TASK TO COMPLETE:
Work out how many lines in the material below hold "will", then give only that number.

LISTED RECORDS:

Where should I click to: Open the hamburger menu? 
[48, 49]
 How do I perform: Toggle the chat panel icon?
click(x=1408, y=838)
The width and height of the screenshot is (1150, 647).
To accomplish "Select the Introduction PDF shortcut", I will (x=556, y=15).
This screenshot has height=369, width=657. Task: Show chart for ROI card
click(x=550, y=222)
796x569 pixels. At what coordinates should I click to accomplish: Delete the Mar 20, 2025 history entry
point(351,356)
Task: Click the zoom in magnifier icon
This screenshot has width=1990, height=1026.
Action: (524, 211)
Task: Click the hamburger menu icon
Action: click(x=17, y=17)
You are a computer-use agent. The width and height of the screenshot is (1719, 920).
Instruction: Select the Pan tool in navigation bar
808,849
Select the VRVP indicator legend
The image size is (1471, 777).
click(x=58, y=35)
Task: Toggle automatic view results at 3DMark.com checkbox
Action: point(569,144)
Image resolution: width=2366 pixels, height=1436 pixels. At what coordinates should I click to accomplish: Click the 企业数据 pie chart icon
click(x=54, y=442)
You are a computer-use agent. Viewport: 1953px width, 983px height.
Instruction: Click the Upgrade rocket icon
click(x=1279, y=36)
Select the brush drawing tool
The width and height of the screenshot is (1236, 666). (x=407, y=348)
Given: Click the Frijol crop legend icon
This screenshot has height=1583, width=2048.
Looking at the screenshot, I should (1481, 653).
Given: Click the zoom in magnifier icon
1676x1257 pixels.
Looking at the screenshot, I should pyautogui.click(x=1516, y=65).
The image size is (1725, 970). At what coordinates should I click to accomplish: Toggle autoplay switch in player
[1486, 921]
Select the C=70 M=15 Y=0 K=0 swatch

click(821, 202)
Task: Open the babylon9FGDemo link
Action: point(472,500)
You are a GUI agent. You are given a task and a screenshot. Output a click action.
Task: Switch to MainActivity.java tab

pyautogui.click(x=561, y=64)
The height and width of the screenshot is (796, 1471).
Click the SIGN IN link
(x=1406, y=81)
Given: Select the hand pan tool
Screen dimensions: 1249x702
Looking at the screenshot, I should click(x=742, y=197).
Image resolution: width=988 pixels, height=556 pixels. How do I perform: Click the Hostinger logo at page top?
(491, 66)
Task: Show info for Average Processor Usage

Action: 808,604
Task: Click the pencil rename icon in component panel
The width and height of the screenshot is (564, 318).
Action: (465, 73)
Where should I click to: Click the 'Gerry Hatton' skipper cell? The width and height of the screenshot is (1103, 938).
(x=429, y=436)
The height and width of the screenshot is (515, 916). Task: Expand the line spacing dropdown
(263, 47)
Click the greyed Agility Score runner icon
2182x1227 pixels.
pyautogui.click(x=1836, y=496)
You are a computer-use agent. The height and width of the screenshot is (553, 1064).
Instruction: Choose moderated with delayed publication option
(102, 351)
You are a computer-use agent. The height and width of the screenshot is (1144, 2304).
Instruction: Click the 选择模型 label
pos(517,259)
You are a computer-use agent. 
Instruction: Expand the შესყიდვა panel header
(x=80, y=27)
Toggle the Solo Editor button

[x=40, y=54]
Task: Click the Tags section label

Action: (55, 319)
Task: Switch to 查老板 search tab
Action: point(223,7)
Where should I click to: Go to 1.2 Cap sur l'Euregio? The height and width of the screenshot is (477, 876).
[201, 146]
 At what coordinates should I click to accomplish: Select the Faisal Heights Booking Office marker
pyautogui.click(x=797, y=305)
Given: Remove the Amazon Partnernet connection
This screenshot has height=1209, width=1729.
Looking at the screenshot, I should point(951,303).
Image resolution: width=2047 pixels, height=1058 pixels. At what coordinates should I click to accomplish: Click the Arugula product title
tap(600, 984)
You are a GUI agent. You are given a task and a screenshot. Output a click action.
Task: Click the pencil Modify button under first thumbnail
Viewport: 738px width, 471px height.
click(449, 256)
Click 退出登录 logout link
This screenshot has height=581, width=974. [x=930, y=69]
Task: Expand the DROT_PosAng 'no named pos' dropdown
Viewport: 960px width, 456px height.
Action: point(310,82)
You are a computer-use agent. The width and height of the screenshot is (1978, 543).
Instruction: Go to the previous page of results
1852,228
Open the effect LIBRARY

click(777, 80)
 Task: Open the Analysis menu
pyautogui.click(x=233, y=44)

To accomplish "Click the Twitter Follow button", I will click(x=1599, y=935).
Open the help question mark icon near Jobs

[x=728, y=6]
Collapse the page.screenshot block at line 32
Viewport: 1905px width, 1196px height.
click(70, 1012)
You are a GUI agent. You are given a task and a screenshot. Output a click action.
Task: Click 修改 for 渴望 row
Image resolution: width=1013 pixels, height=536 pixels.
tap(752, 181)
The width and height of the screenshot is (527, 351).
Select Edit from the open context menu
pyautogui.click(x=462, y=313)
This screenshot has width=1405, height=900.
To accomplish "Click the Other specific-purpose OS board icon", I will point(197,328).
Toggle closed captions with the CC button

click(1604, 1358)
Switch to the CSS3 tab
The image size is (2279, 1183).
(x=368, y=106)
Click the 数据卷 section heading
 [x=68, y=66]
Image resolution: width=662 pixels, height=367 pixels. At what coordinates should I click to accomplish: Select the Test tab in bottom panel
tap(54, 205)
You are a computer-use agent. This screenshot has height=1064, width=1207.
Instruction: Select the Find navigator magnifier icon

OUTPUT BELOW:
3